XML技術者育成推進委員会顧問である村田真氏

村田氏 いいえ。実はJ2ME対応のXMLパーサが主に米国のWebサイトでオープンソースとして公開されています。それらから余計なものを取り払ってコンパイルし、携帯電話のJava VM上で試してみると、実際に動作するものがいくつかありました。こうした調査は、なんばりょうすけ氏と橋本賢一氏を中心にして行ったものですが、十分に使えるレベルに達しているものが、すでにいくつかあることが分かりました。

 彼らは日本の携帯電話を持っていませんから、まさかそれらが日本の携帯電話上でiアプリとして動くとは思っていなかったと思います。とはいえ、いま私の手元の携帯電話でもXMLパーサを動かしています。例えばこのKXML2は、約12KBytesの大きさにXMLパーサーが収まっています。性能的にも十分な速度がありますね。

――通常のXMLパーサと、携帯電話用のXMLパーサでの相違点は?

村田氏 精密なエラーチェックをしようとすると、どうしても大きなコードになりますから、細かなエラーチェックは行われていないようです。また、APIもDOMやSAXといった一般的なものではなく、独自のAPIを使っているケースが多いようです。しかし、どれもシンプルなAPIになっていますので、使うのはそれほど難しくありません。

――携帯電話の上にXMLパーサが動作することで、どんな使い道が考えられるのですか?

村田氏 ちょうどいまW3CではXMLでフォーム機能を実現するXFormsの策定が進められています。これが実現すれば、今までHTMLのフォームで実現されていた携帯電話の入力機能をXMLで置き換えることができるでしょう。そうなれば、いままでよりも効率よくアプリケーションを開発できますし、1つでさまざまなデバイスに適用できるアプリケーションの実現に、また近づくことになるでしょう。

――そのためには、携帯電話上にXForms対応のブラウザが必要ですね。

村田氏 そうですね。XMLパーサと同時にブラウザがXForms対応になり、またそれらを利用するアプリケーションが必要になるでしょう。しかし、Javaでフォームのような入出力画面を作るのは面倒ですので、XFormsが使えようになれば、そのニーズは非常に高いはずと考えています。

――通信速度は問題になりませんか?

村田氏 SVGのように大量のデータを扱うようなアプリケーションを携帯電話でやろうとすれば、通信速度や容量が問題になると思います。

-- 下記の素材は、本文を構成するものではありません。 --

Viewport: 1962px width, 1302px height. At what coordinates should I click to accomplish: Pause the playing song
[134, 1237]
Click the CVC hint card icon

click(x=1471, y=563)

しかし、フォームを使ってやりとりする程度であれば、ほとんど問題にならないはずです。

――モバイルXMLは、まだメーカーがほとんど手を付けていません。

村田氏 われわれも、今回のJ2ME対応のXMLパーサを調べて初めて、携帯電話での可能性に気が付いたところです。例えば、ContactXMLを実装して、携帯電話と一般のアプリケーションとの間で名簿情報を自由にやりとりできたら非常に便利ではないでしょうか。また、個人的には、携帯電話の上で動くRELAXのバリデータなどを作成して、アプリケーションを構築しやすい環境作りをしています。

――そうした成果はオープンソースとして公開していくのですか?

村田氏 そうですね。まず現時点でのまとまった情報を、今週行われる「2002 XML Japan」の初日「モバイルXML Day」の中で紹介していく予定です。また、プログラムなどは当然オープンソースとして公開していきます。もし、日本人のエンジニアが携帯電話向けにXMLパーサを本気で作れば、10Kbytes以内で作れるのではないかと思っています。こうした分野では日本が得意ですので、ぜひ今後盛り上がっていくことを期待しています。